No matter what type of JIA your child has, the treatment plans are similar. They are as follows: 

  • Nonsteroidal anti-inflammatory drugs (NSAIDs): These reduce symptoms, but do not stop the progression of the disease. The same types of NSAIDs (including aspirin, ibuprofen, naproxen, and naproxen sodium) that are used to treat arthritis in adults are also used in children.
  • Disease-modifying antirheumatic drugs (DMARDs): If NSAIDs don’t relieve your child’s symptoms, his or her doctor may prescribe this type of medication. It slows JIA progression by suppressing the body’s immune and inflammatory response. There are many different types of DMARDs, but methotrexate is the one most commonly prescribed. It is taken as a pill or by injection.
  • Corticosteroids: Steroids work quickly to reduce inflammation in the joint space. They are often used as the first treatment in severe disease so that long-term medication can be started. Prednisone is a corticosteroid that can be given by pill, injection, or intravenously.
  • Biologic agents: This is a newer class of medications based on compounds made by living cells. One type is called tumor necrosis factor (TNF) inhibitors. These block TNF, a protein that occurs naturally in the body and causes inflammation. Other biologic agents block other inflammatory proteins, including interleukin-1 or T cells, which are part of the immune system and help fight infections.

“Basically, we first start with NSAIDs like ibuprofen or naproxen. If they’re not significantly beneficial, then we discuss what we call immunologic treatments like DMARDs and biologics,” Dr. Ferguson explains. 

What is the outlook for children with juvenile idiopathic arthritis?

The overall prognosis is “overwhelmingly good” for most children with JIA, Dr. Ferguson says. “And that’s because of the medicines. In the last 20 years, we have found more medications that focus well on the inflammatory parts of the immune system.”

With treatment, 50 to 70 percent of children with JIA go into remission.

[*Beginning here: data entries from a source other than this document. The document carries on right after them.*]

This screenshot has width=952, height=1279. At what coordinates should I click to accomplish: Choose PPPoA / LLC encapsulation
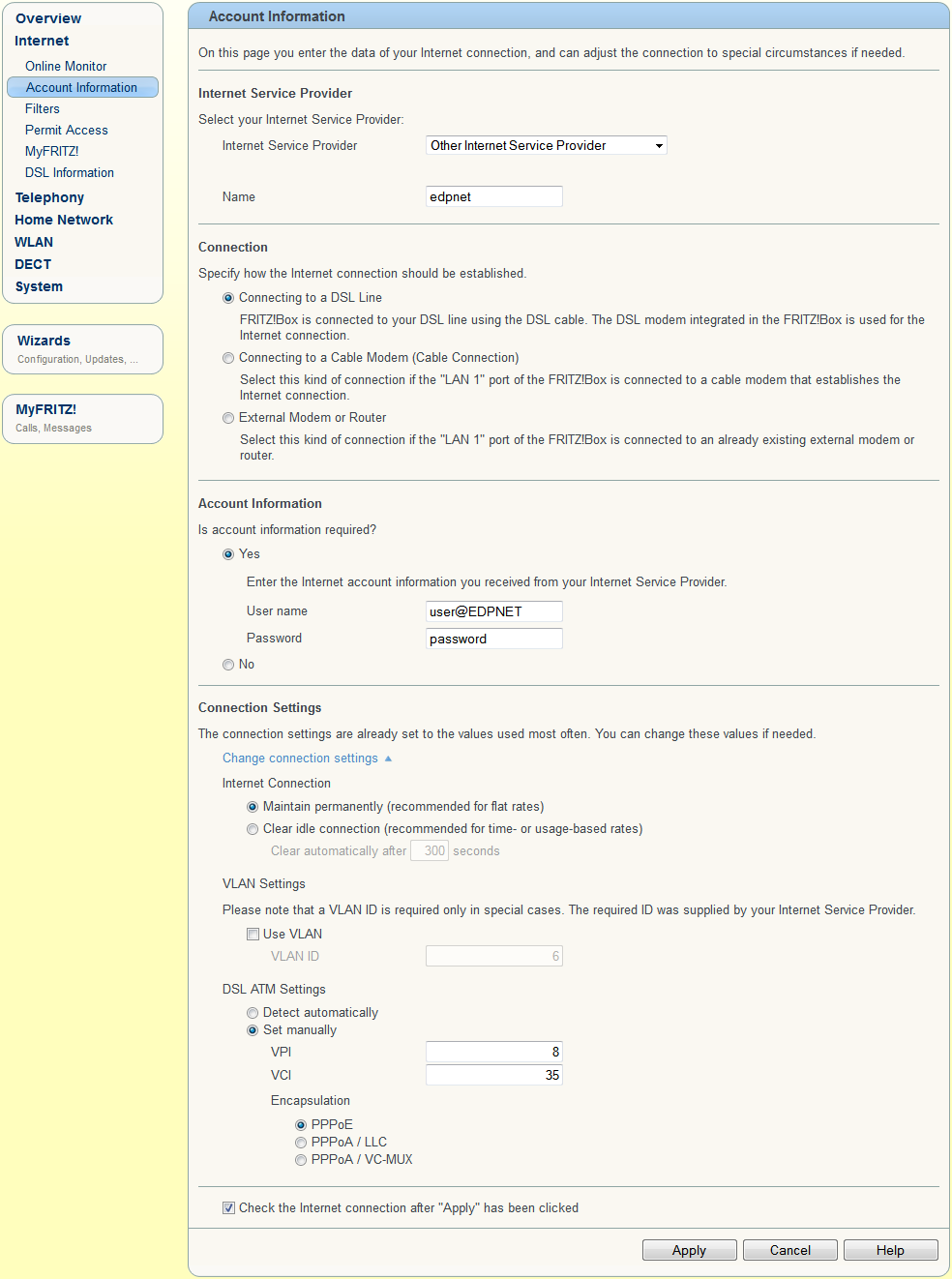tap(301, 1143)
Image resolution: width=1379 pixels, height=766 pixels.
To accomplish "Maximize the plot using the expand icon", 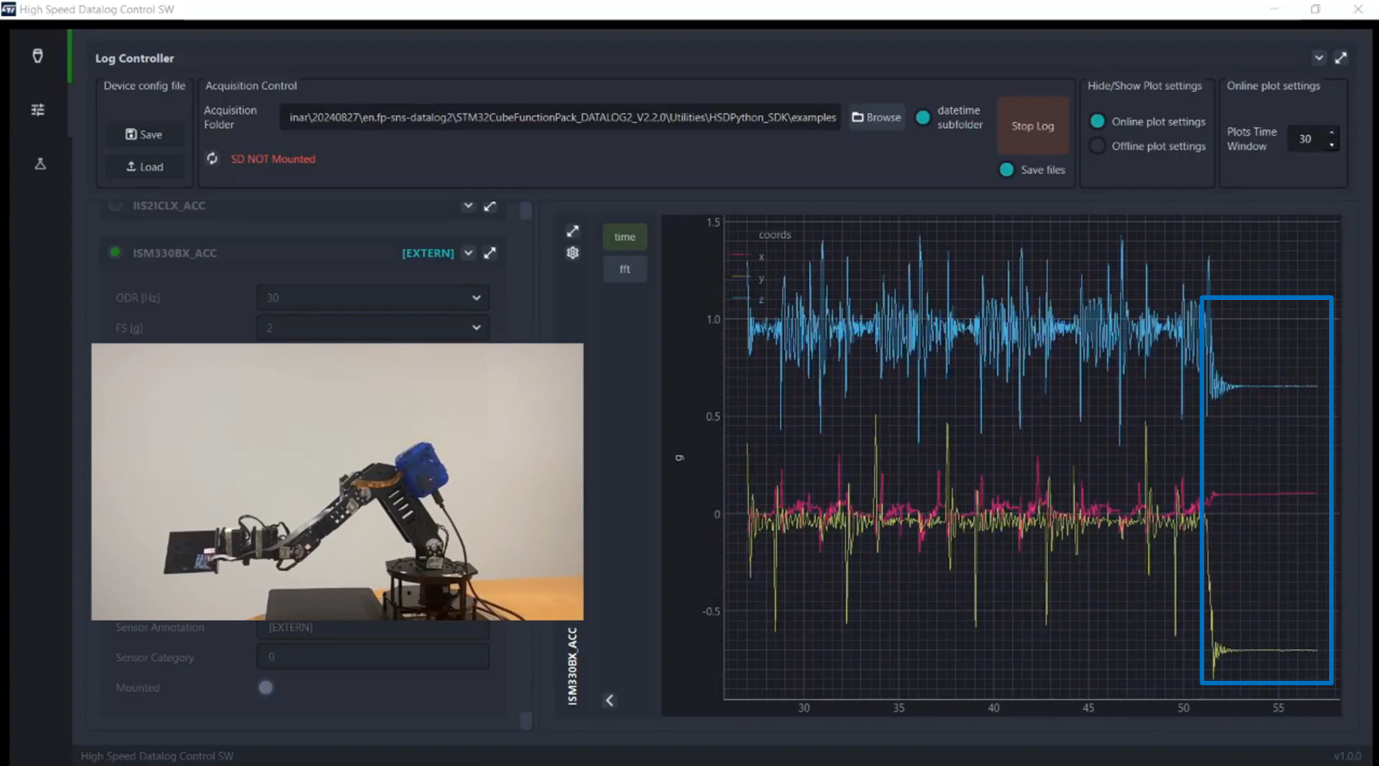I will click(573, 231).
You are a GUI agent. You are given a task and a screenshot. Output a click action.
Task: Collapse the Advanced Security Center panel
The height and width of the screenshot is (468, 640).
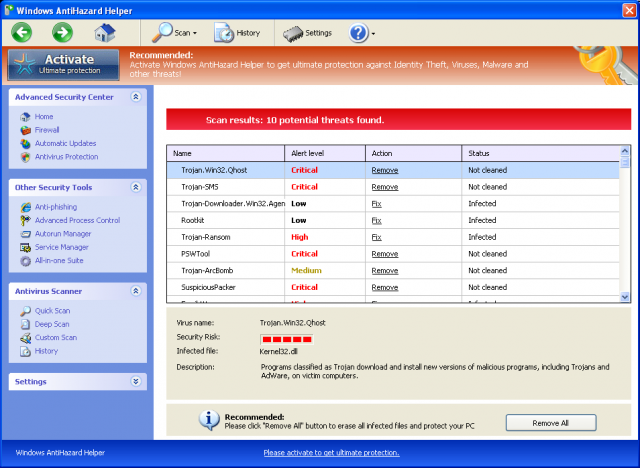(136, 97)
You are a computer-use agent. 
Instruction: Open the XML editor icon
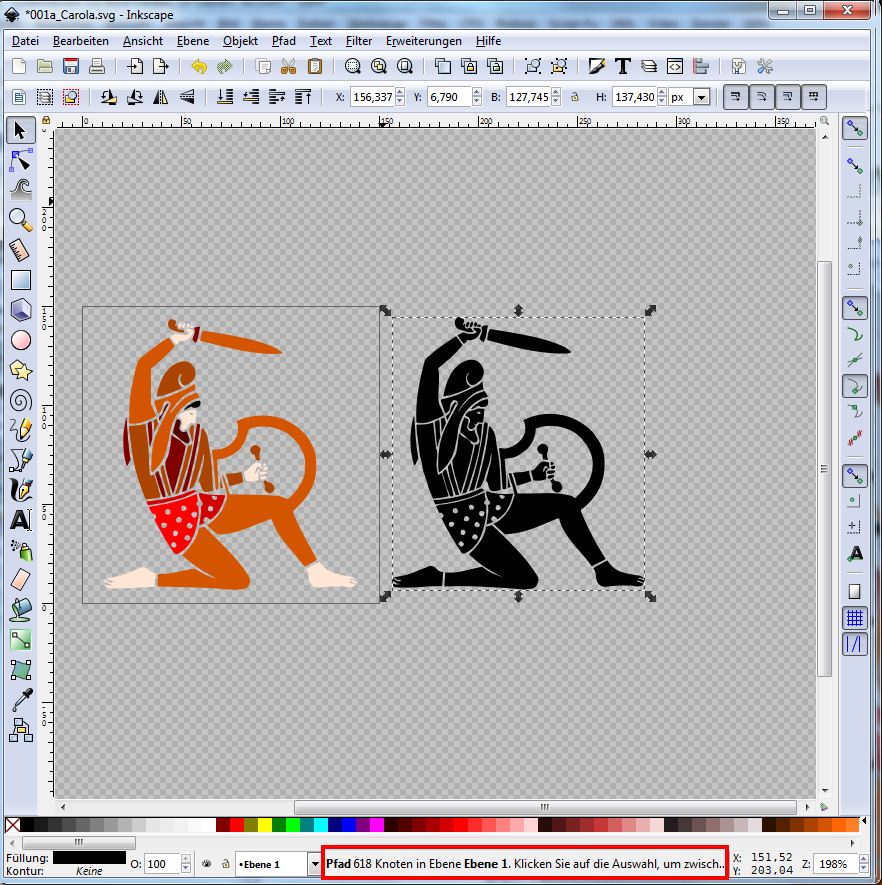pyautogui.click(x=675, y=67)
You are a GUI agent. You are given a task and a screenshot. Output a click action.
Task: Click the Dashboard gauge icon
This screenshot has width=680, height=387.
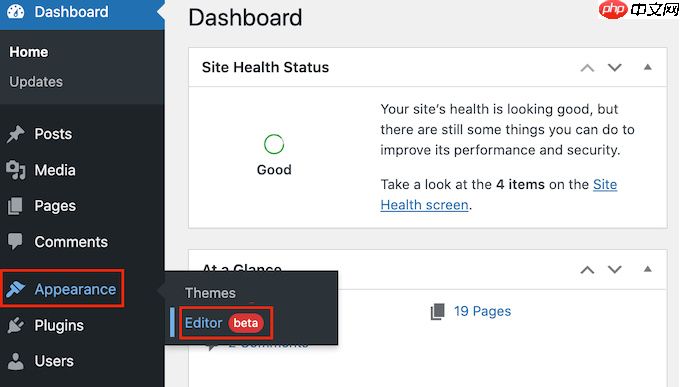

If caught and treated early, most children live normal, active lives. “It’s not always perfect because the disease can sometimes be tough to control, but we have a lot of treatment options and opportunities to move from one treatment to another. Our goal is to get the child feeling well and moving well,” Dr. Ferguson adds. 

How is Yale Medicine unique in its approach to juvenile idiopathic arthritis?

Yale Medicine's pediatric rheumatologists specialize in treating juvenile idiopathic arthritis as well as other autoimmune diseases. There are many treatment options, ranging from anti-inflammatory medication to immune modulation. We also have procedural support (child life, sedation services) that allow us to perform steroid injections to affected joints for immediate relief and long-term benefit. 

Patients have access to our physicians,  nurse coordinator, and  many other services like physical therapy, social work, child life, and sedation services. 

Also helpful is a transition program for when children are ready to move into the care of an adult rheumatologist. “It’s a very clear, smooth process through which we make sure children are ready, instead of just handing them off when they turn 22,” Dr. Ferguson says. “We can work directly with the providers in the rheumatology department to ensure there is no interruption as young people move to the next stage of care.”

Our pediatric rheumatologists draw not only on their own expertise, but also collaborate with other experts from a national consortium called Childhood Arthritis Rheumatology Research Alliance (CARRA). Because JIA and related conditions are rare, it’s important to collect data from patients across the country so that we can understand the best treatment options for every child.